*WHAT TO PRODUCE*
In the entries below, count every line that has the string "agent", and answer with that count alone.

*DATA RECORDS*
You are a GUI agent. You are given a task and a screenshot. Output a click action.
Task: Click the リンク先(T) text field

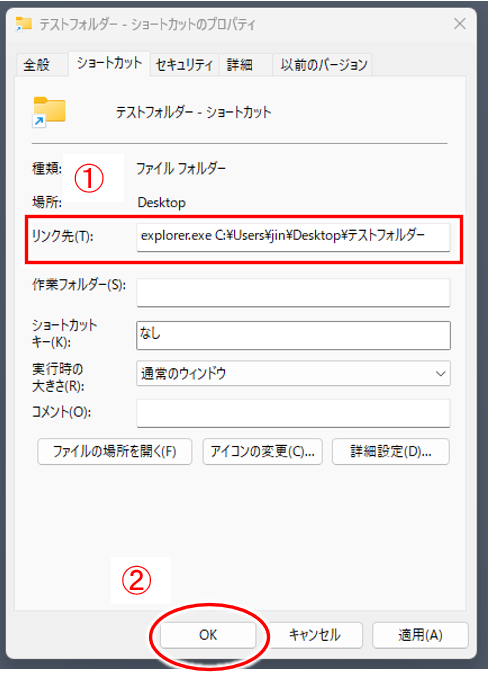[293, 237]
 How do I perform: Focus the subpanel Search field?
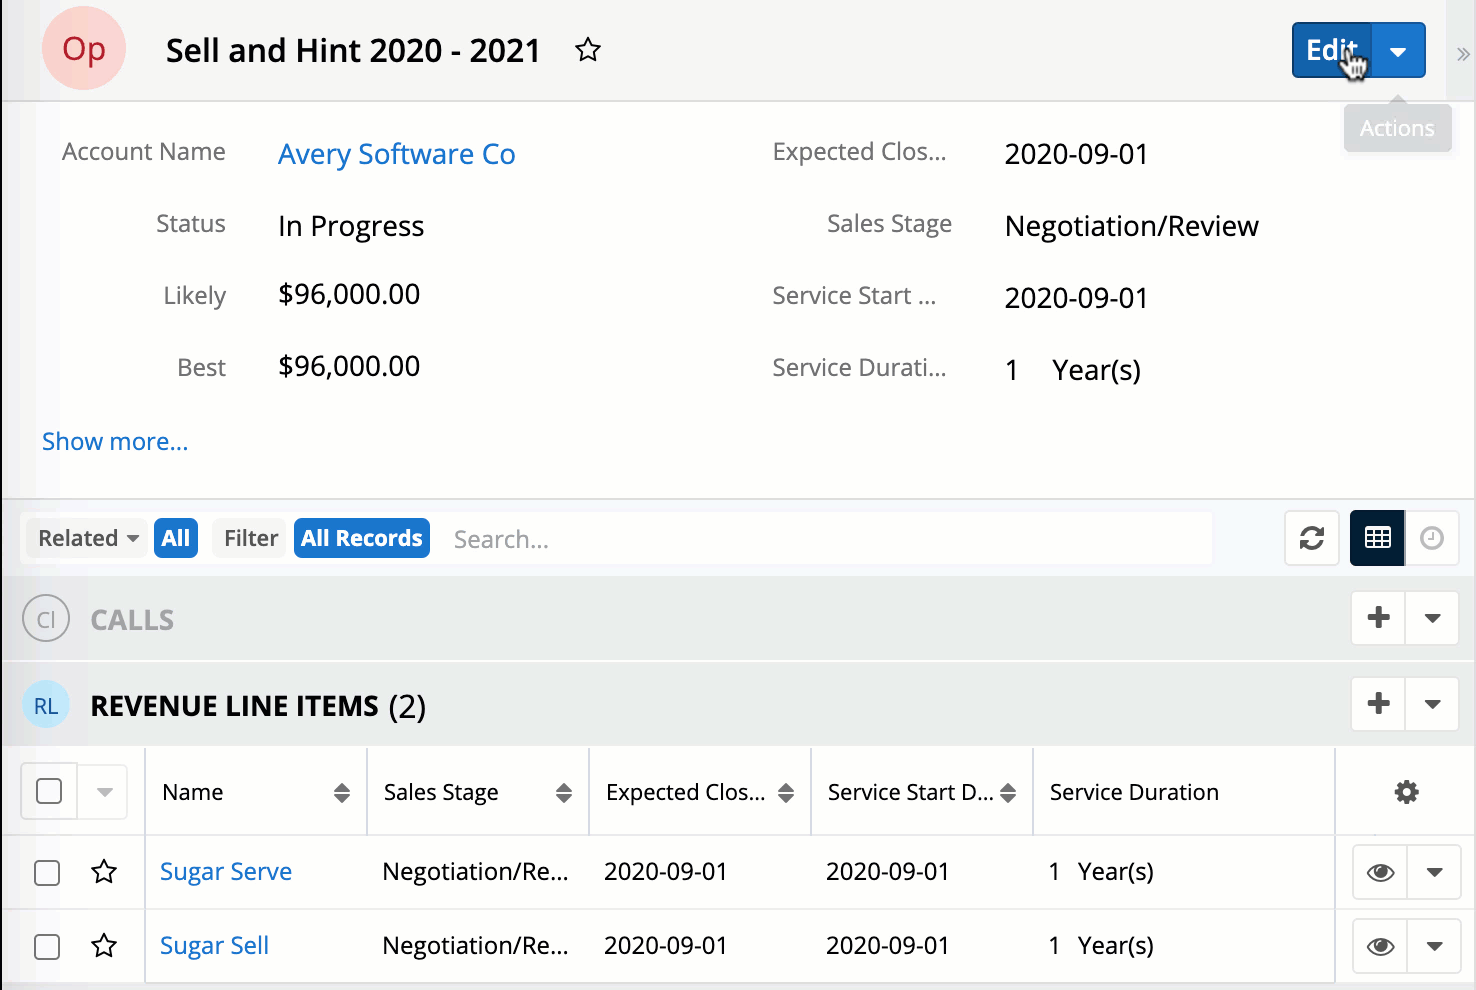coord(820,539)
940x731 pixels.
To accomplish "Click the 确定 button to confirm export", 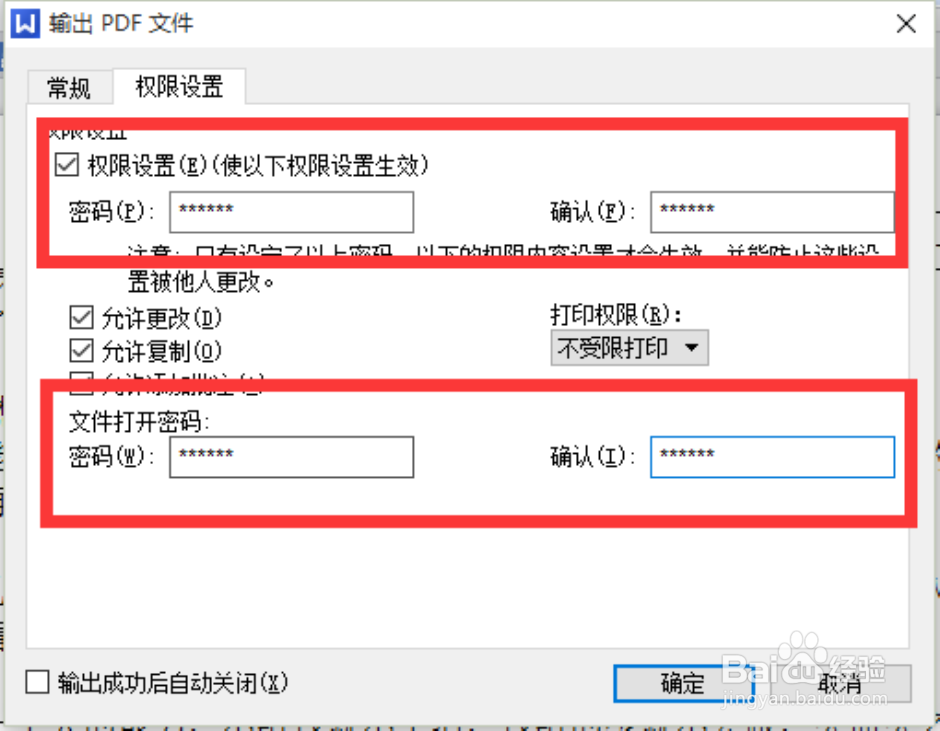I will click(x=684, y=684).
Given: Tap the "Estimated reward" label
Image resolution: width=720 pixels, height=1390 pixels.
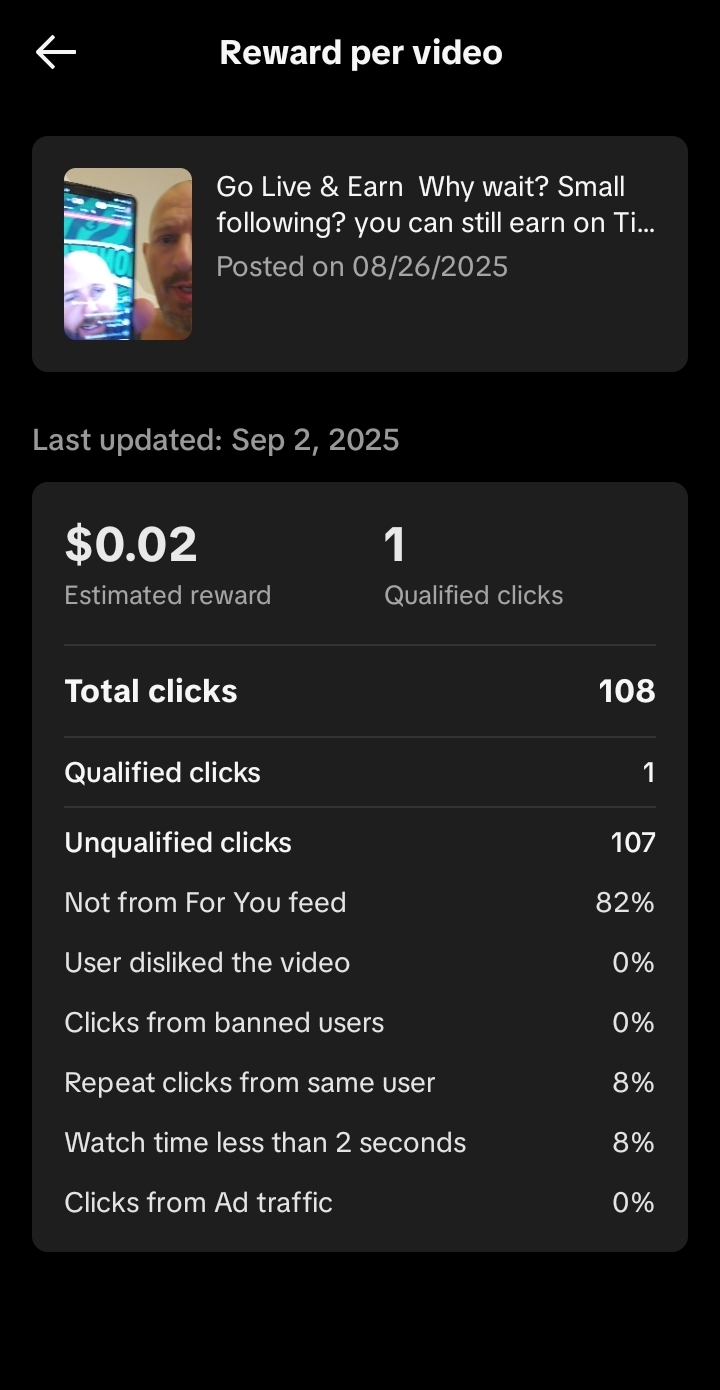Looking at the screenshot, I should pos(168,596).
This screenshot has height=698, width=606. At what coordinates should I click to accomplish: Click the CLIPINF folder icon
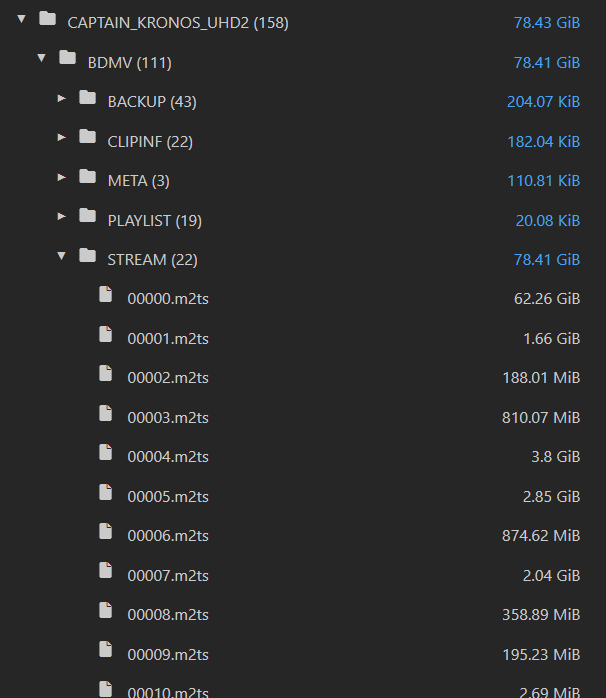click(x=87, y=138)
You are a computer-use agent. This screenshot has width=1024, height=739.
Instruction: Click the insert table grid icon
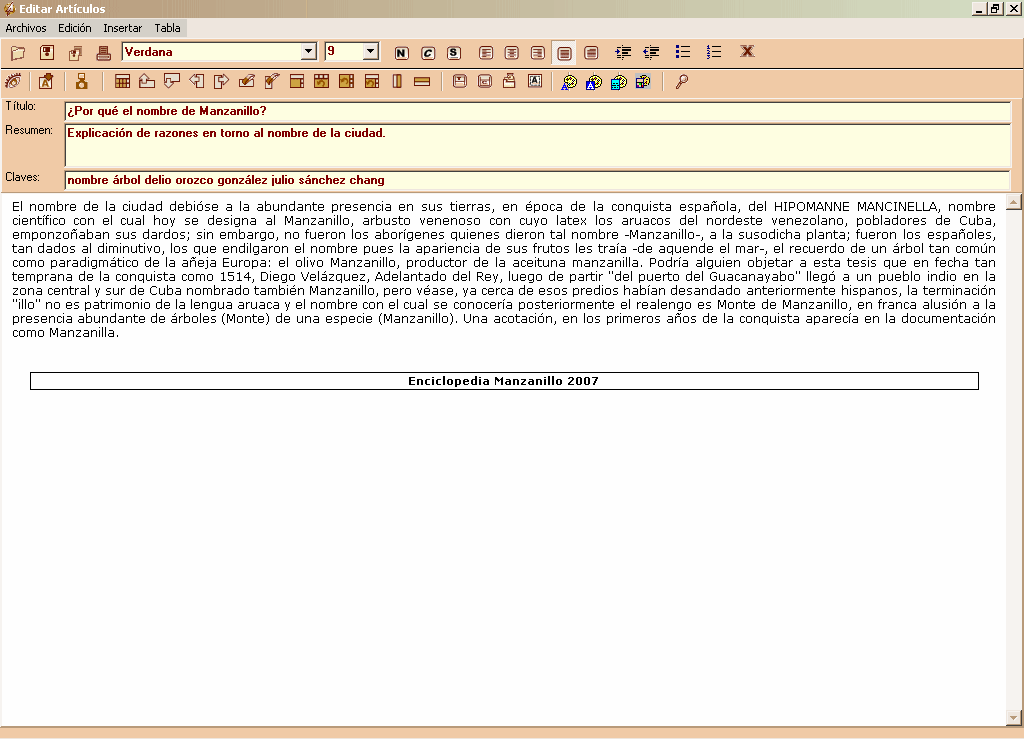(122, 82)
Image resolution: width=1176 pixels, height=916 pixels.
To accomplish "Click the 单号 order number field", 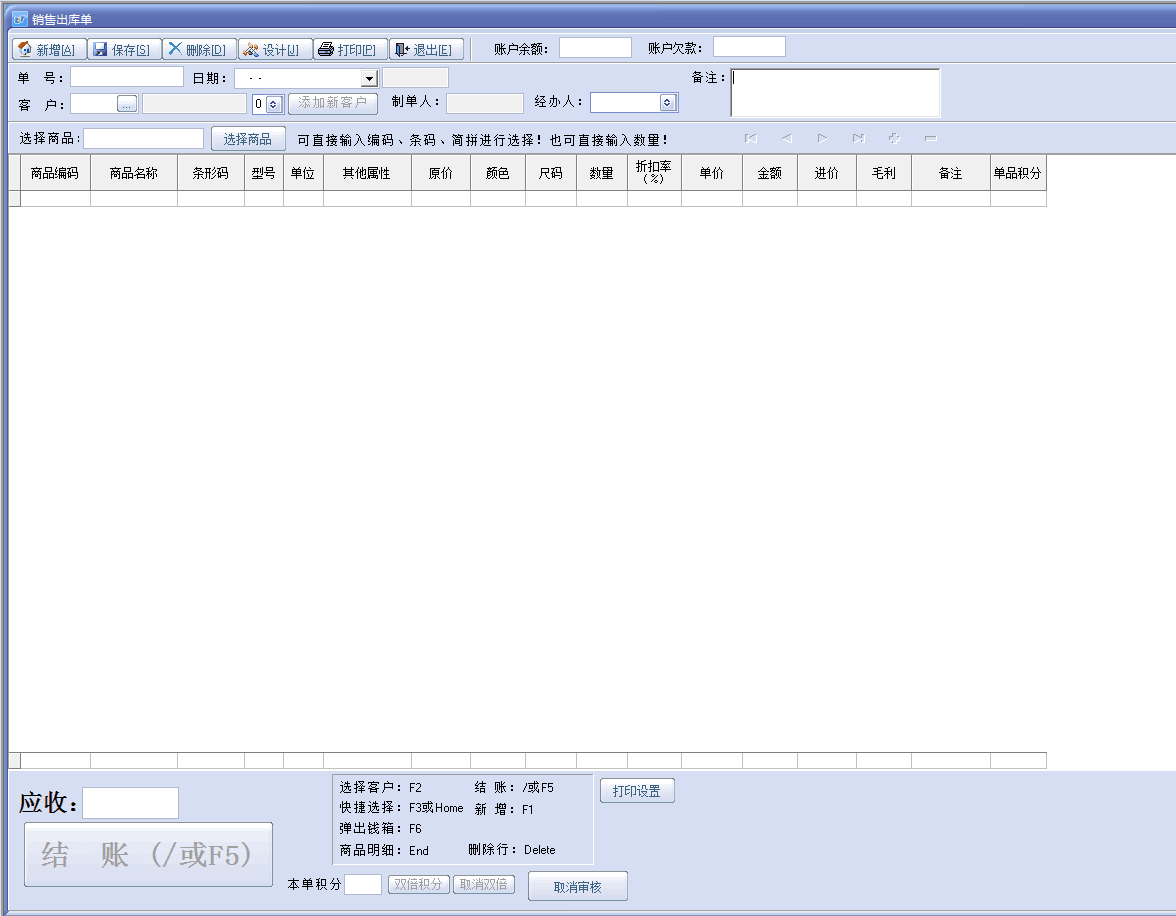I will click(127, 78).
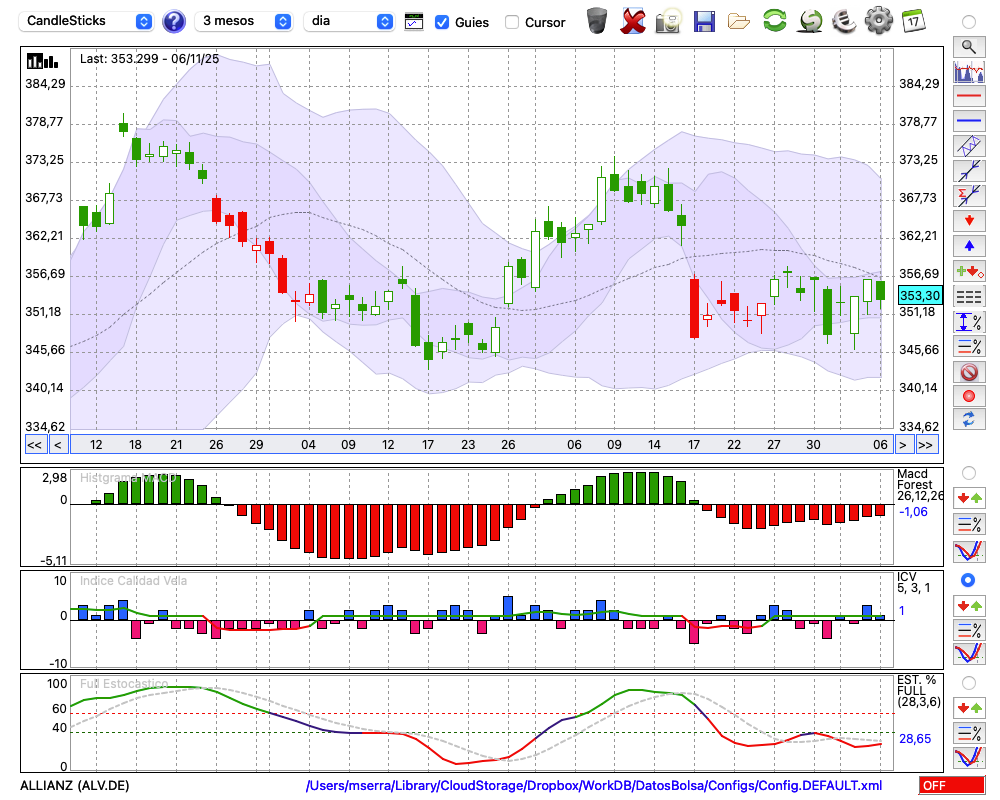Click the floppy disk save icon
1000x800 pixels.
pyautogui.click(x=704, y=20)
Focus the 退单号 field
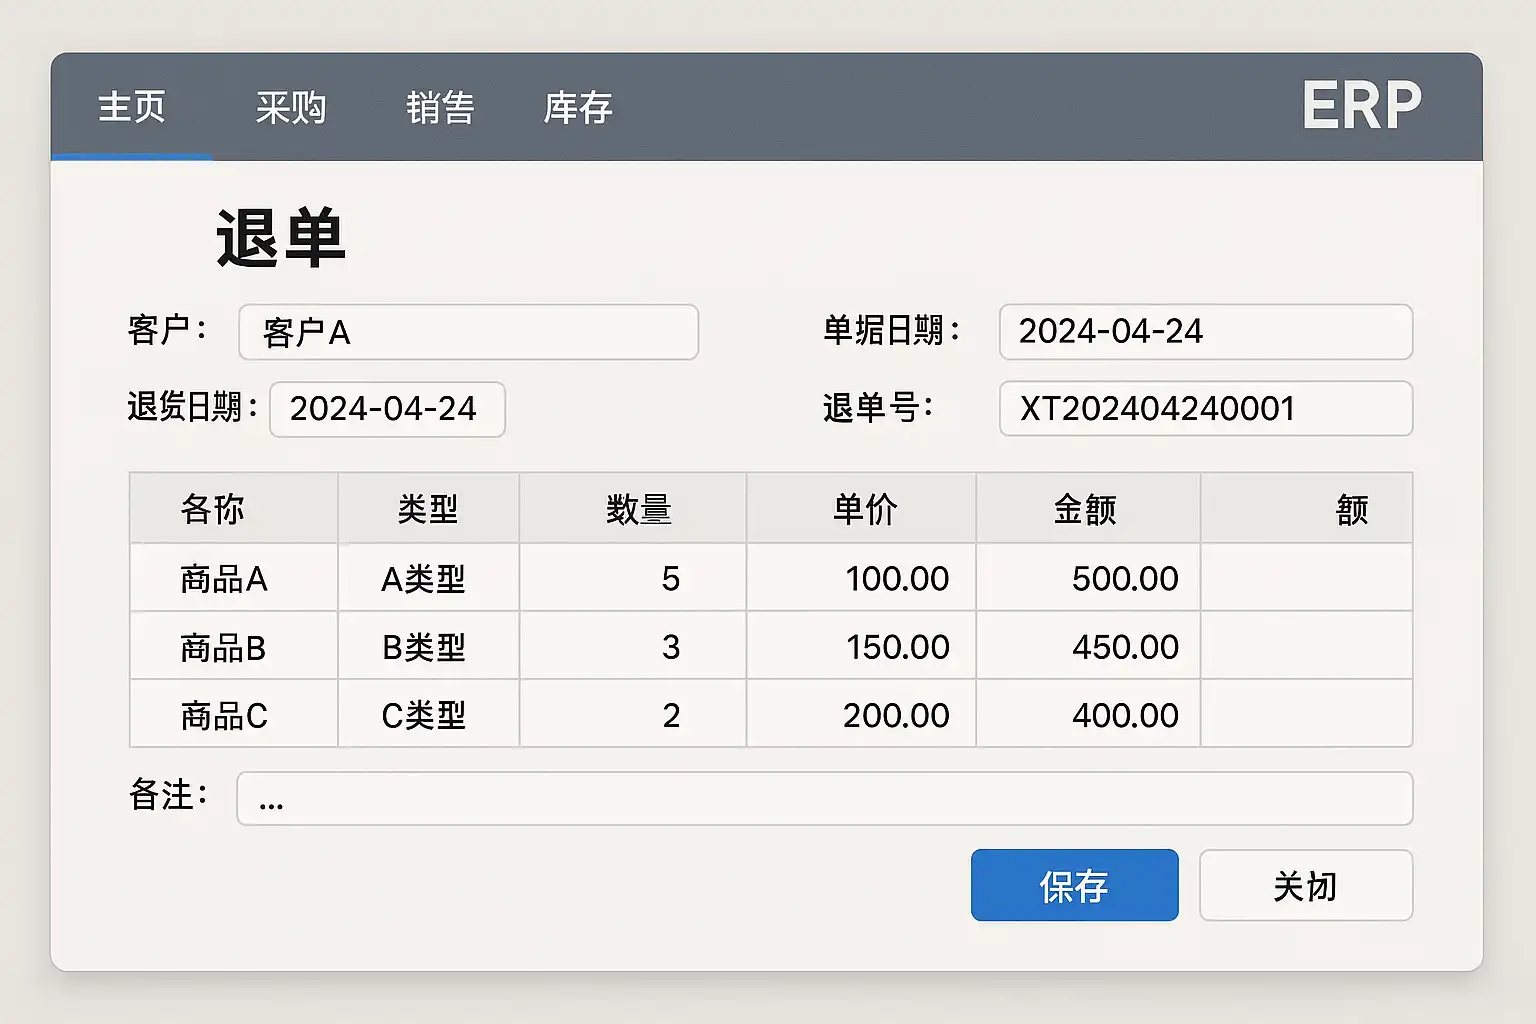This screenshot has height=1024, width=1536. (1205, 409)
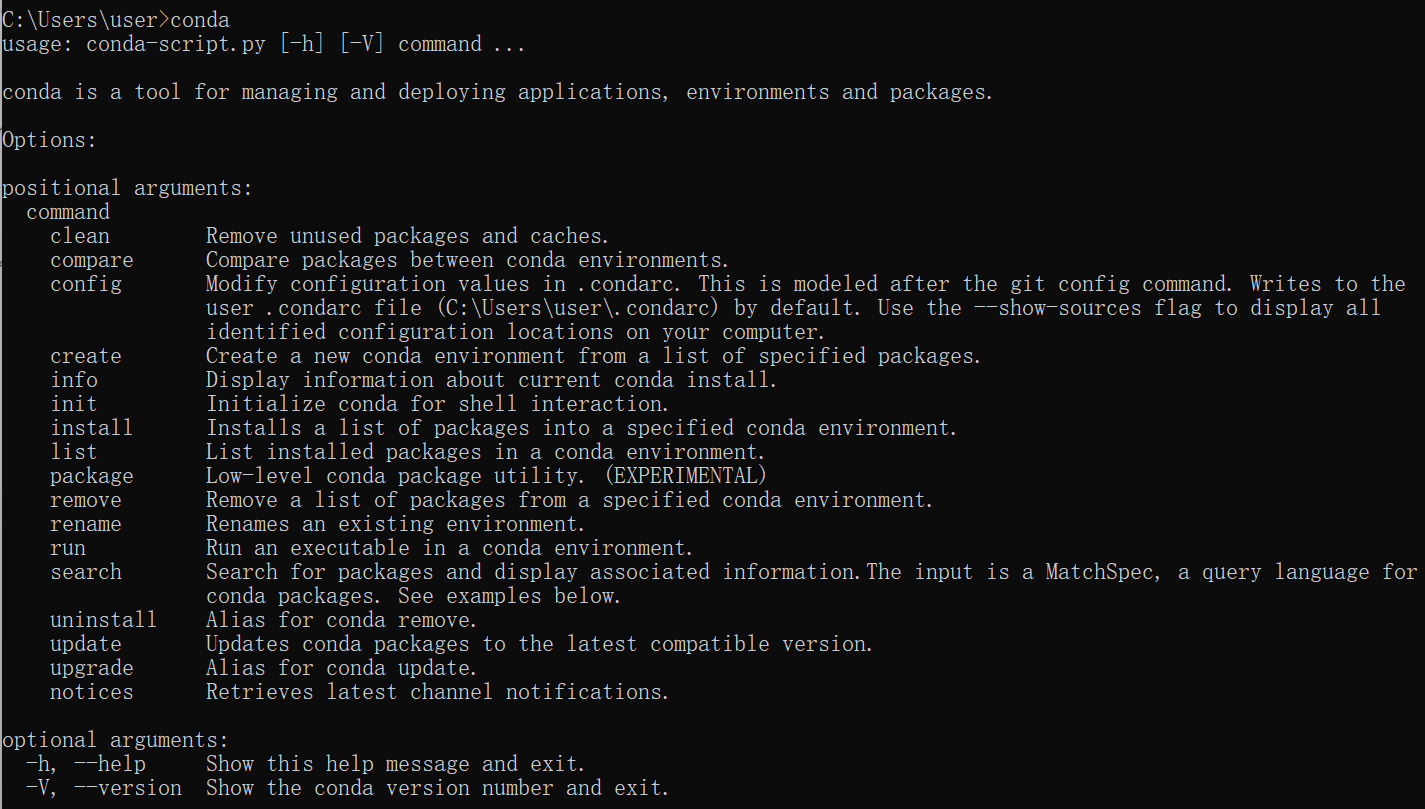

*SOLUTION FOR THIS PROBLEM*
2